### Required work
When a record contains an image, skip the image and retype the rest of that record exactly.

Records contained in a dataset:
* * * *

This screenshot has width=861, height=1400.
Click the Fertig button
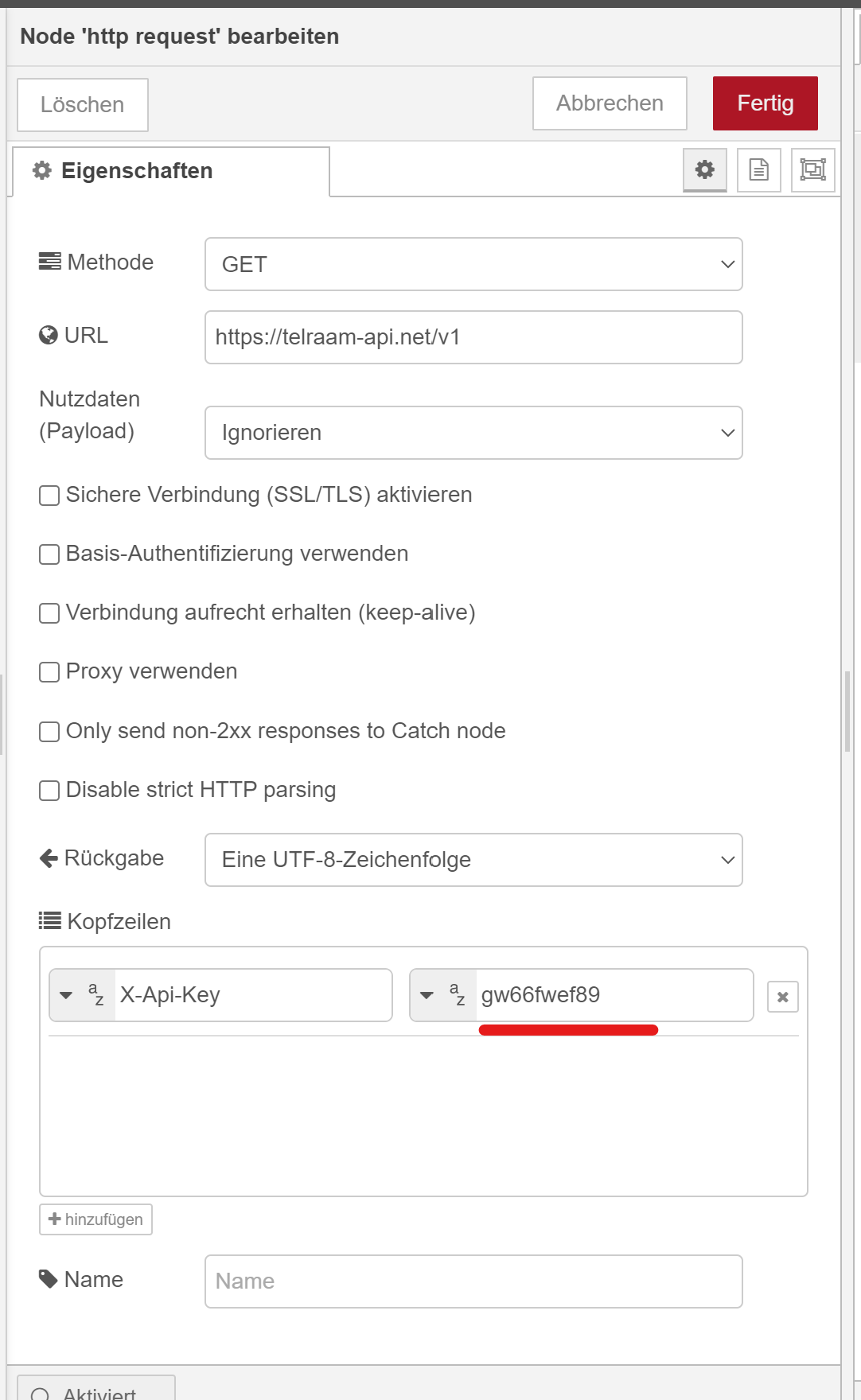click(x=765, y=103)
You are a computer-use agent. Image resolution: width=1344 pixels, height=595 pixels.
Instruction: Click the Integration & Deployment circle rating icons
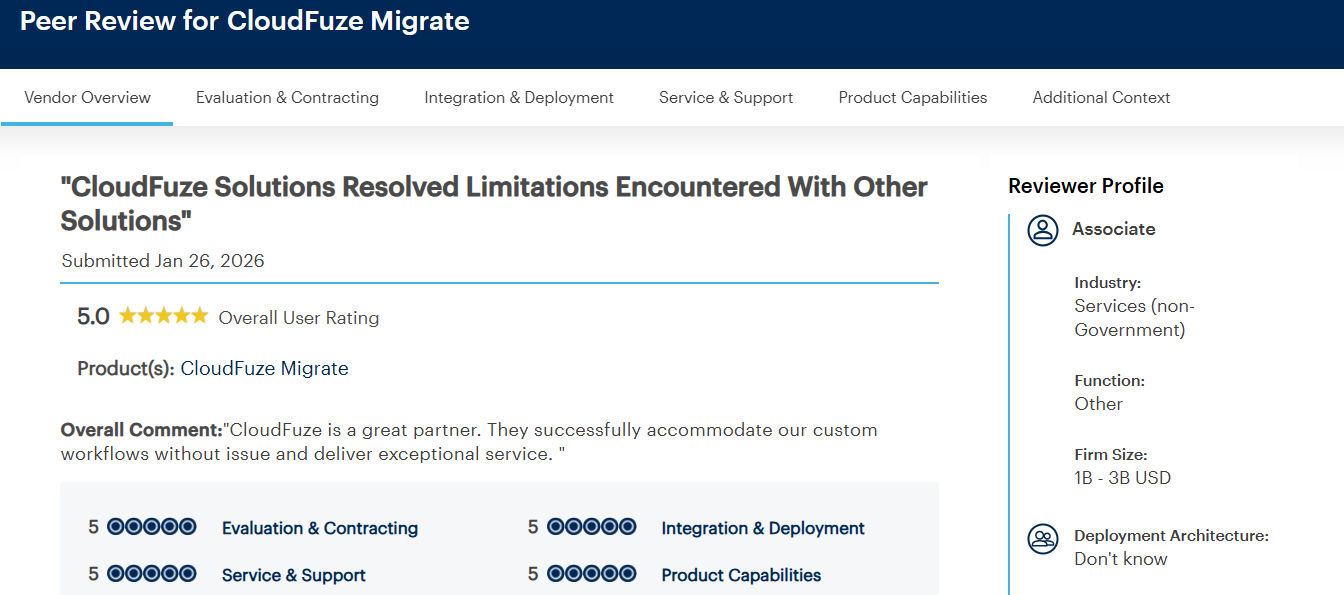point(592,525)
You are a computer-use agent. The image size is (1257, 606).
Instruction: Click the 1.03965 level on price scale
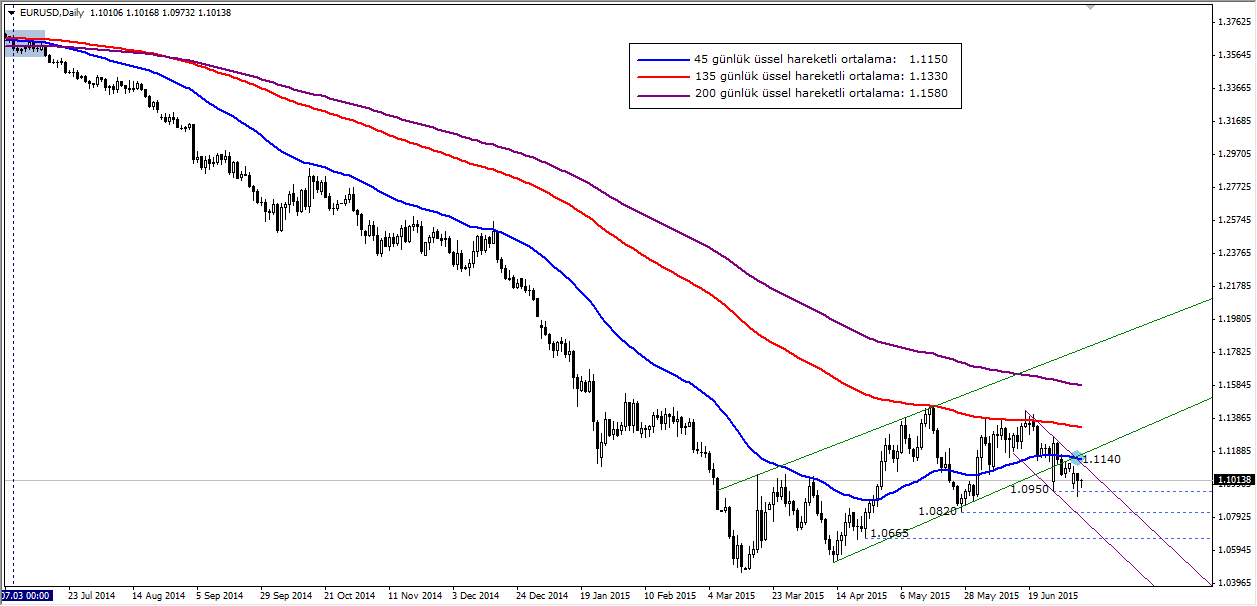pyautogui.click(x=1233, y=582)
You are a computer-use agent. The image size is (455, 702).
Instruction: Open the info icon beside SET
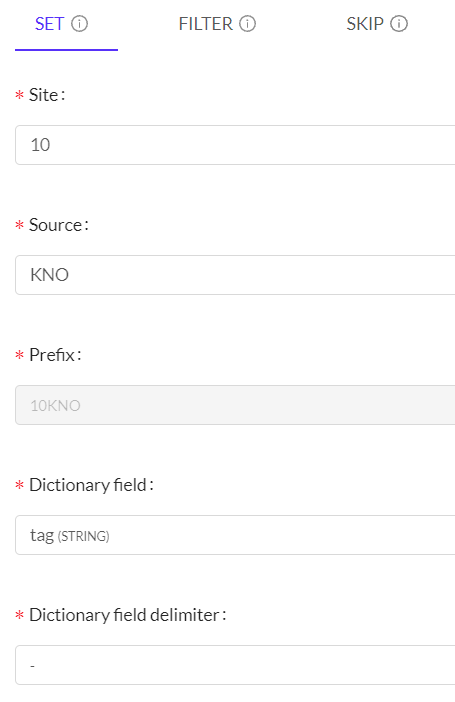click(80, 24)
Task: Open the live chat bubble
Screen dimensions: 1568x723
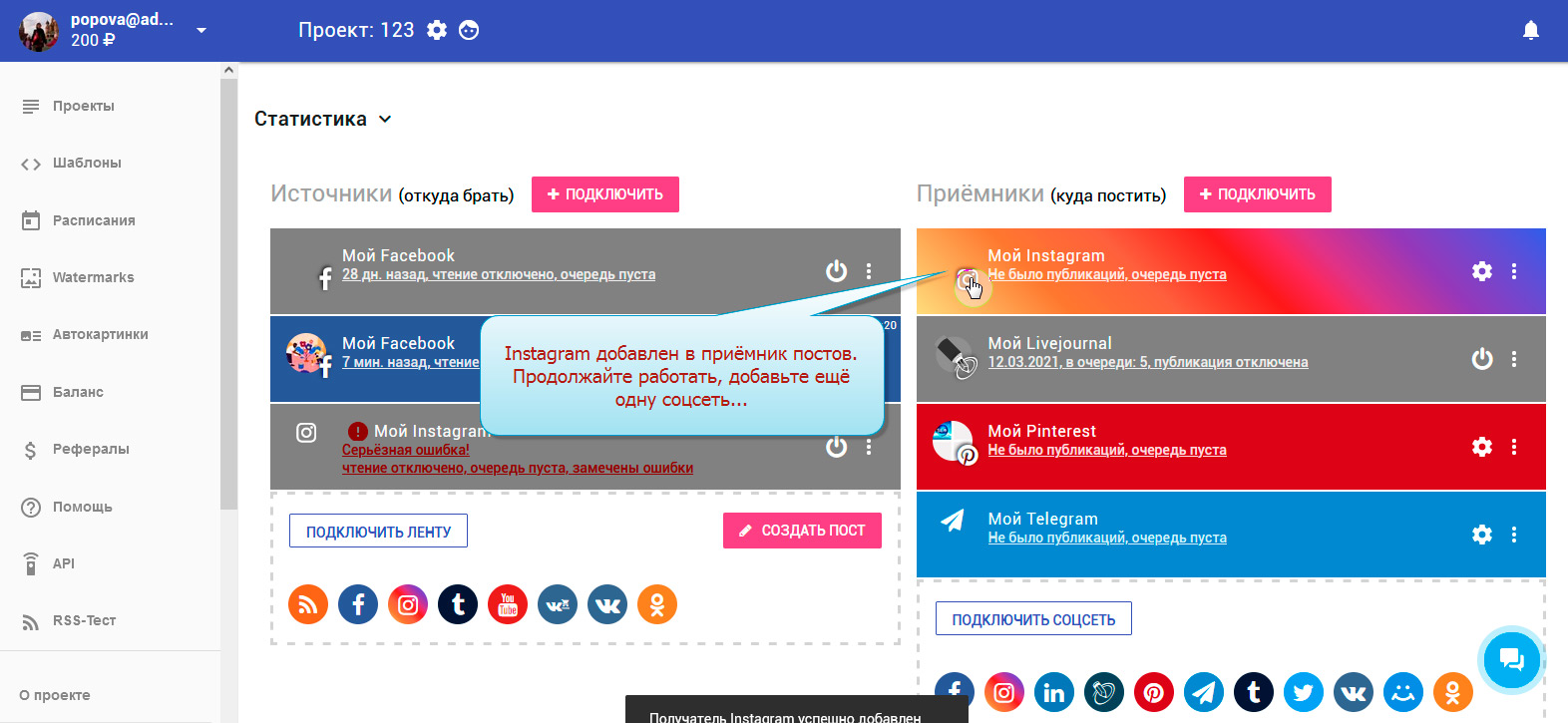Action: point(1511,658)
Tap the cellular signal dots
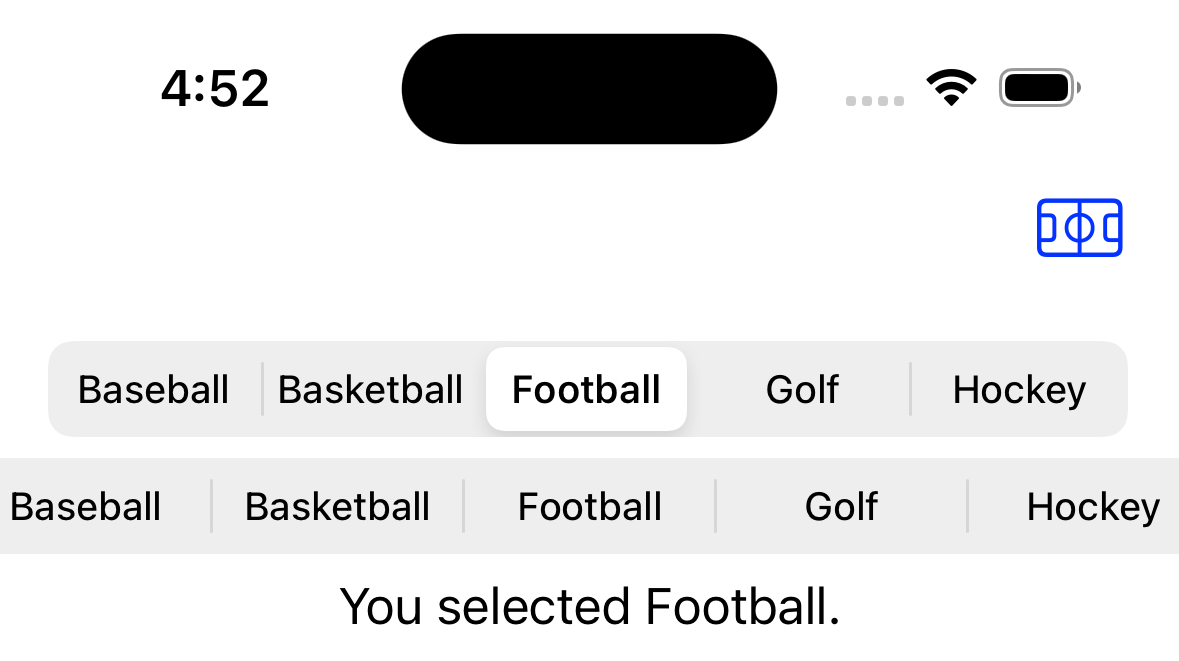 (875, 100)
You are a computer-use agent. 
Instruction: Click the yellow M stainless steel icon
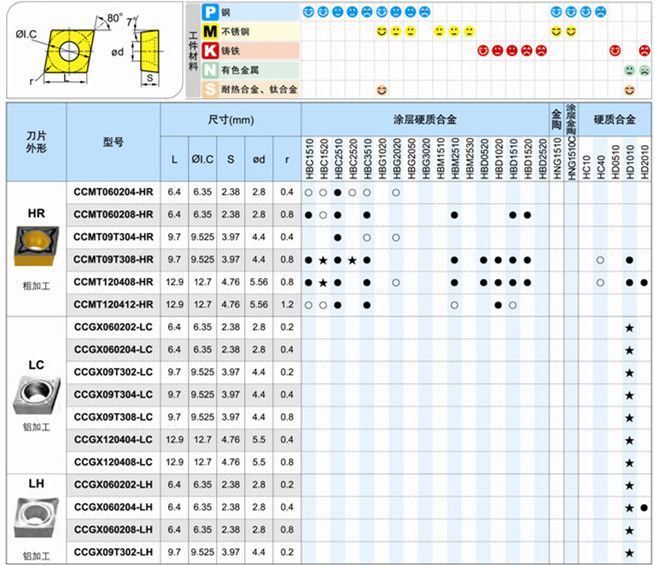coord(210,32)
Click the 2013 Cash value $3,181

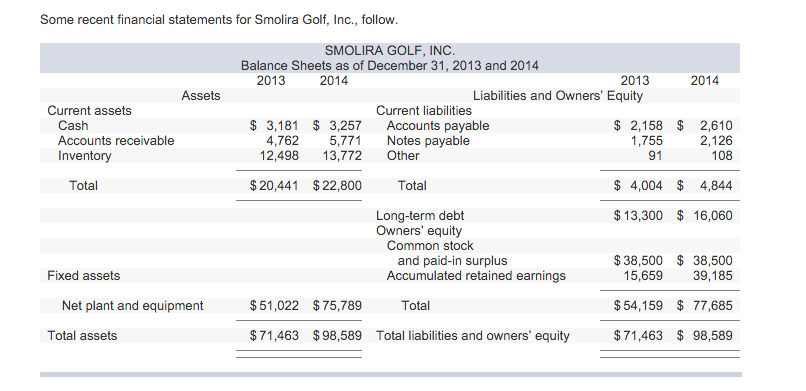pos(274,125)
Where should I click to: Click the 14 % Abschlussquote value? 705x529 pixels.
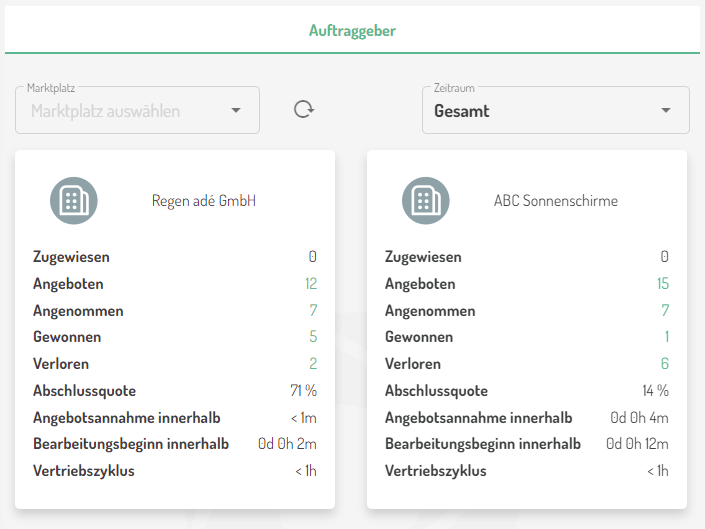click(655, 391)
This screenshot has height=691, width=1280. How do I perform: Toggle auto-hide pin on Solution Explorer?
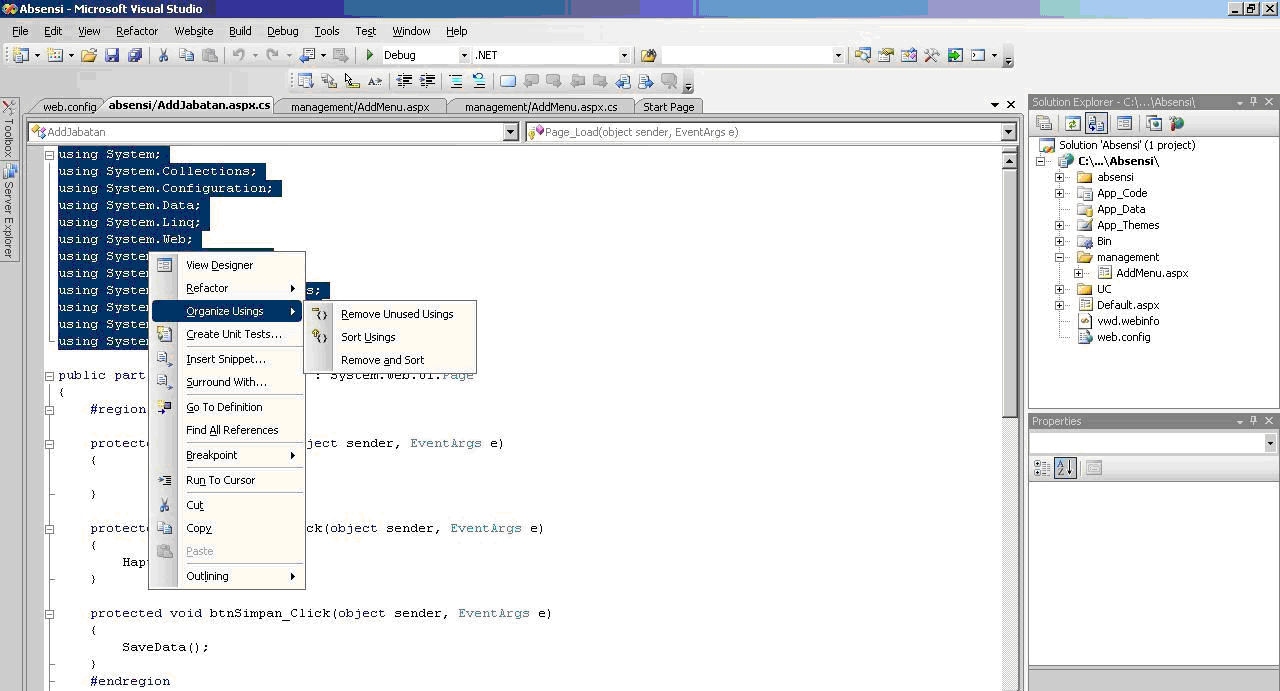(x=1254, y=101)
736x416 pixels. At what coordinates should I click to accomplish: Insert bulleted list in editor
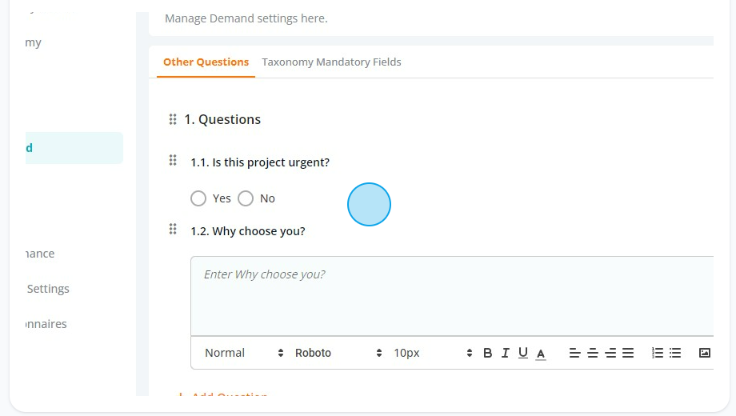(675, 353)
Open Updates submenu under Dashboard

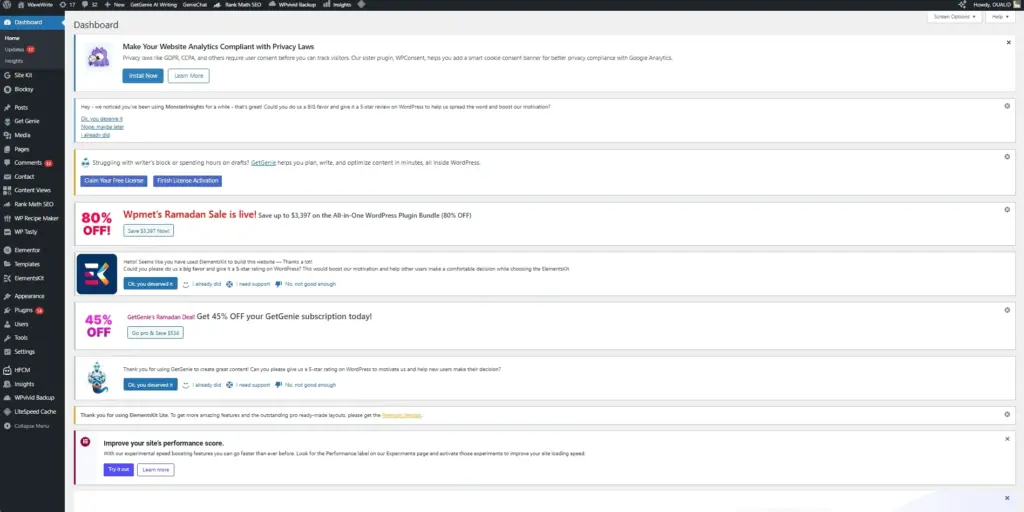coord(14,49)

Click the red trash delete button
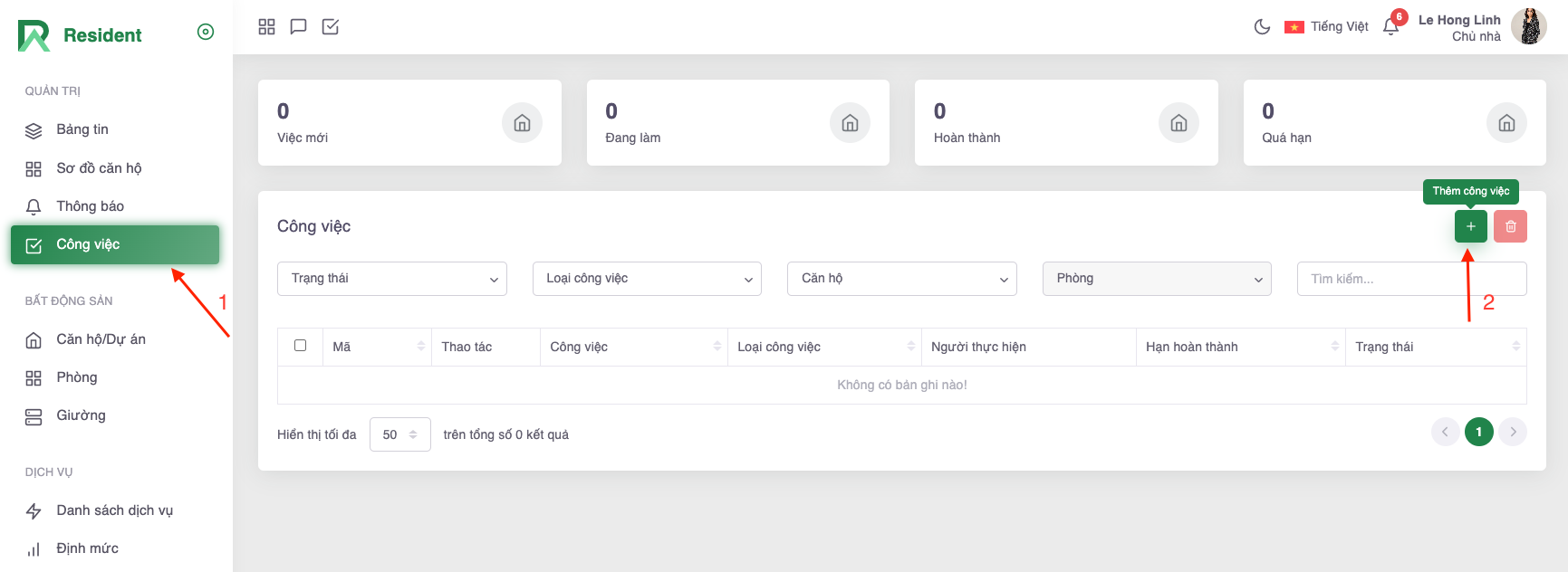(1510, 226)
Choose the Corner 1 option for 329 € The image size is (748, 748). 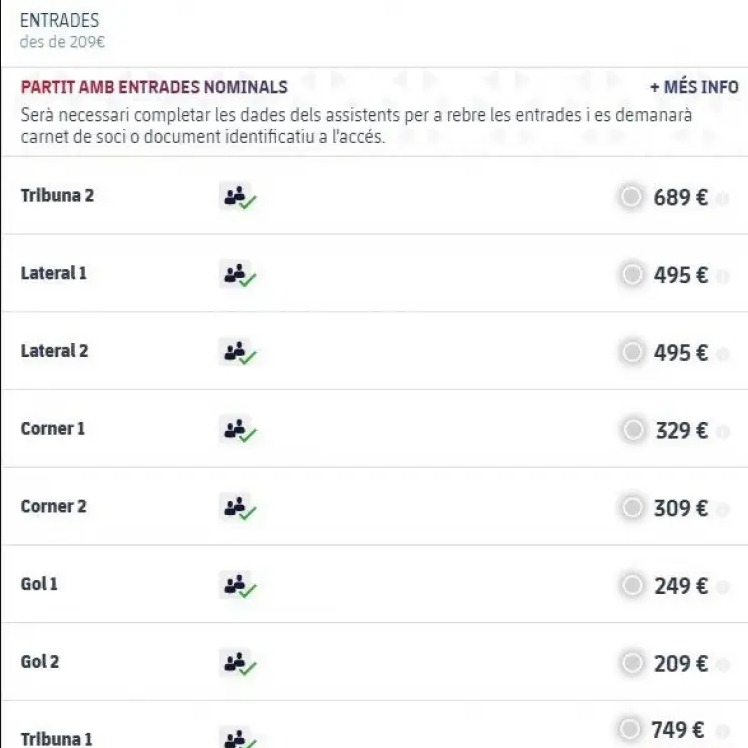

* * * *

### Response area
This screenshot has width=861, height=1400.
Click the Fertig button
click(x=765, y=103)
You are a computer-use agent. Image resolution: width=1344 pixels, height=595 pixels.
Instruction: Click the Integration & Deployment circle rating icons
point(592,525)
You are a computer-use agent. The image size is (1257, 606).
Instruction: Click the 1.03965 level on price scale
pyautogui.click(x=1233, y=582)
You are a computer-use agent. The image size is (455, 702).
Instruction: Open the info icon beside SET
click(80, 24)
Task: Open the live chat bubble
Screen dimensions: 1568x723
Action: point(1511,658)
Tap the cellular signal dots
 (875, 100)
You are a computer-use agent. 
Instruction: Click the yellow M stainless steel icon
coord(210,32)
Click the 2013 Cash value $3,181

pos(274,125)
Where should I click to: Click the 14 % Abschlussquote value? 705x529 pixels.
click(655, 391)
This screenshot has height=691, width=1280. How do I perform: Toggle auto-hide pin on Solution Explorer?
(x=1254, y=101)
736x416 pixels. At what coordinates should I click to accomplish: Insert bulleted list in editor
(675, 353)
Open Updates submenu under Dashboard

coord(14,49)

Click the red trash delete button
(1510, 226)
Choose the Corner 1 option for 329 € The image size is (748, 748). 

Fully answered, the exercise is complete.